TEXT BLOCK:

But perhaps the most notable urban trust experiments between individuals are being performed by Uber and Airbnb. Who would let a stranger stay in their house, early (regretful) skeptics once asked, or get into a stranger’s car? In his recent book Upstarts, Brad Stone charts the technological, commercial and political battles of the tech giants. “Airbnb and Uber didn’t spawn ‘the sharing economy,’ ‘the on-demand economy,’ or the ‘one-tap economy,” writes Stone, “so much as usher in a new trust economy.” Early scandals for these companies focused on trashed houses and mistreated riders, but for the most part the trust challenge was overcome. Enhanced insurance policies for drivers and renters helped reduce risk on all sides, but there is much more at work. Trust between riders and drivers, renters and rentees is not based on a centrally distributed permit, medallion or license, but rather on digital reputations.
And what of the experiments in “vertical trust,” the kind that exists between individuals and institutions, including city governments? Here too, the instinct is for pessimism as trust in large institutions is on the decline. At the municipal level, police departments in particular face many of the trust challenges befalling institutions that are either centralized or rely on coercion. Nonetheless, municipal governments are also sites of dynamic trust experiments.
From identifying potholes to proposing ideas for newly elected mayors, cities are engaging the knowledge and needs of residents. Such efforts, often supported by public private partnerships, or in collaboration with universities such as the Ash Center at the Harvard Kennedy School, seek to facilitate both engagement and action. Last month, on the 5th anniversary of New York City’s Data Law, the city launched a new portal for its open-data efforts to help “data novices” more easily access it. “Refreshingly,” writes Stephen Goldsmith, a professor at the Ash Center, “we also see that a citizen’s judgment concerning the trustworthiness of the local government can be facilitated by public transparency and social media use, resulting in more participation in solving the community’s problems.”

PROMPT 1: Translate this sentence from the passage on urban trust into Spanish: "Nonetheless, municipal governments are also sites of dynamic trust experiments."
PROMPT 2: In the passage on urban trust, what is trust between riders and drivers based on?
PROMPT 3: Write the next paragraph of the passage on urban trust, picking up after its final sentence.
The material after this passage comes from a separate source.

DATASET SECTION:

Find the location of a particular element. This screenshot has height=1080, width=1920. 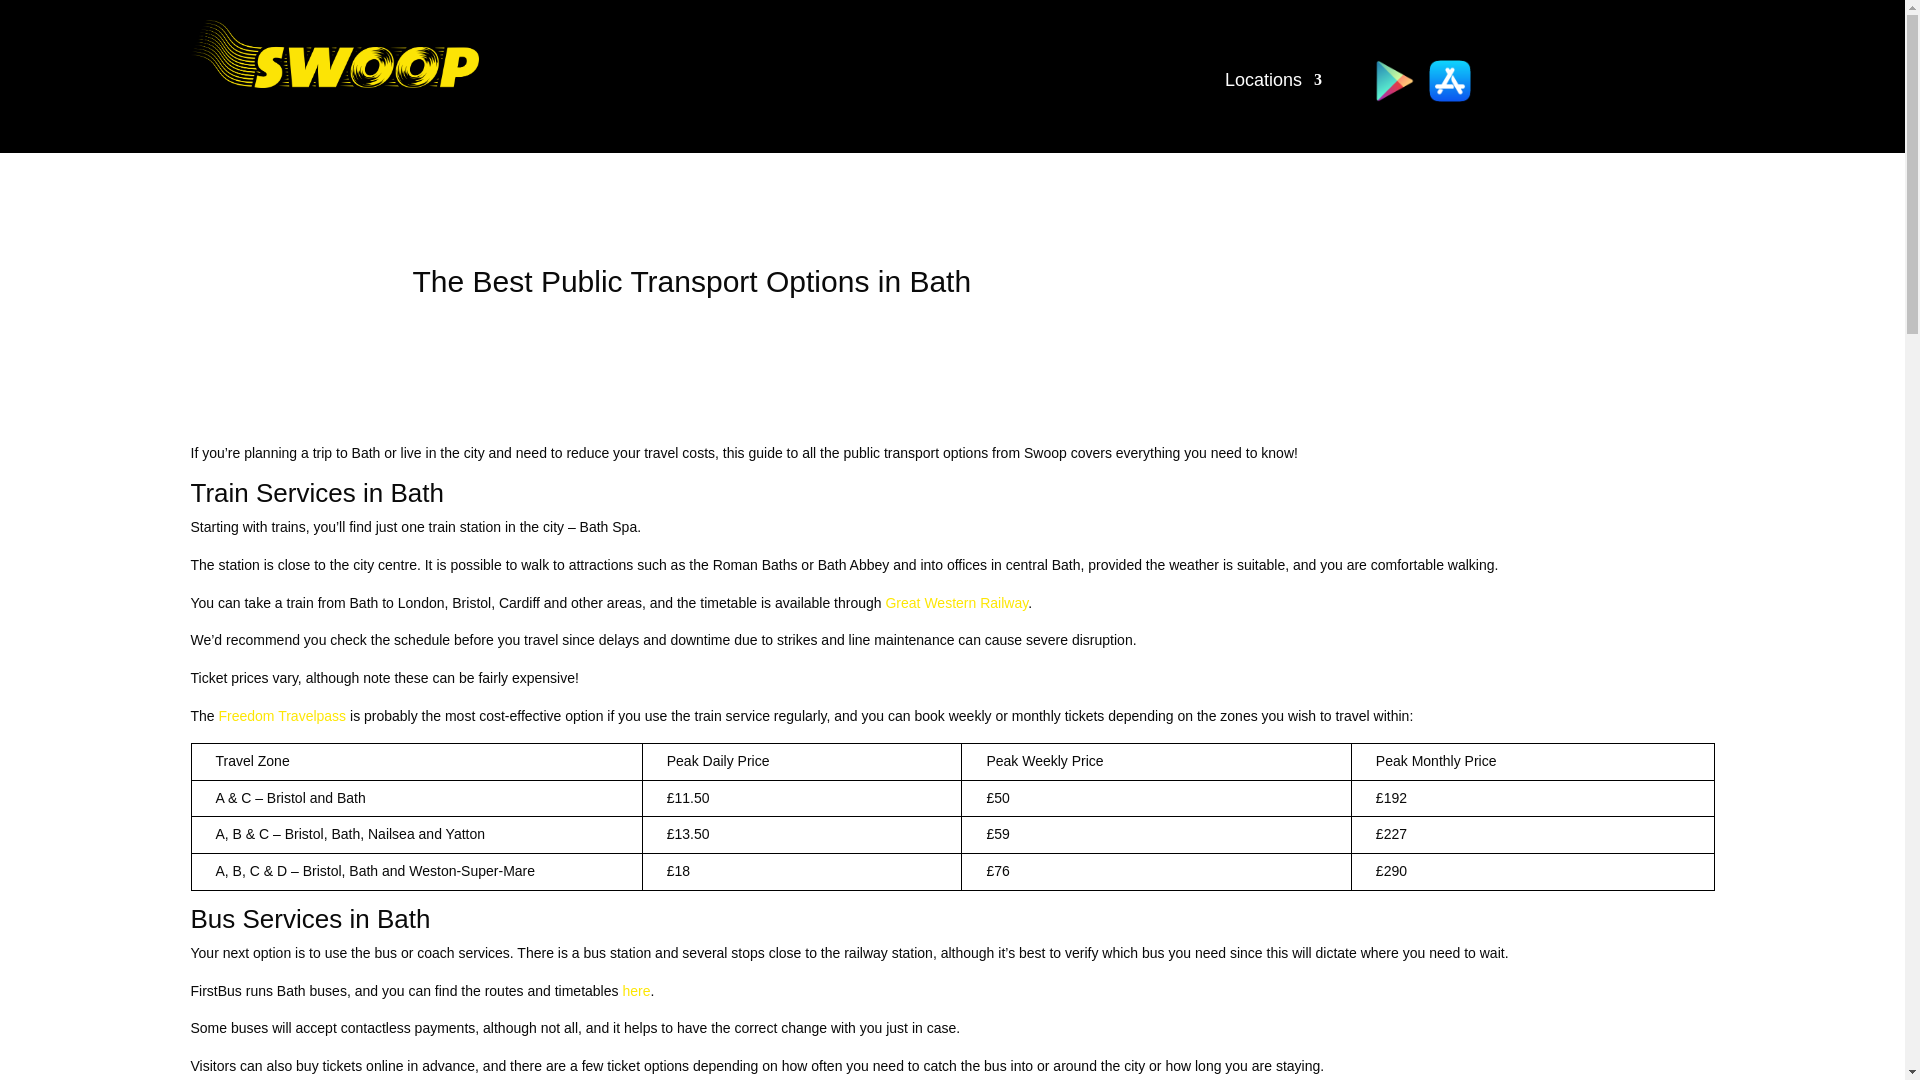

TASK RESPONSE 1: No obstante, los gobiernos municipales también son escenarios de experimentos dinámicos de confianza.

TASK RESPONSE 2: It is based on digital reputations rather than on a centrally distributed permit, medallion or license.

TASK RESPONSE 3:
“Civtech” has come to be a catch all for such efforts, but the term leaves much to be desired. In The City of Tomorrow, Carlo Ratti and Matthew Claudel give the concept an alluring tweak. “Futurecraft in urban space,” as they call it, refers not to the new technologies and platforms but to the practice of developing, enabling, and utilizing the technologies and platforms. Crucial to successful practice is “bidirectional interface,” by which participants can access information as well as add and change it—two-way conversations, in other words, but with way more than two people.
Nearly a decade ago, Clay Shirky published Here Comes Everybody, which foretold of a radical future in which organizing could proceed, as the subtitle has it, without organizations. Not dissimilarly, trust building today indeed favors everybody over traditional organizations, a phenomenon being played out in cities around the world.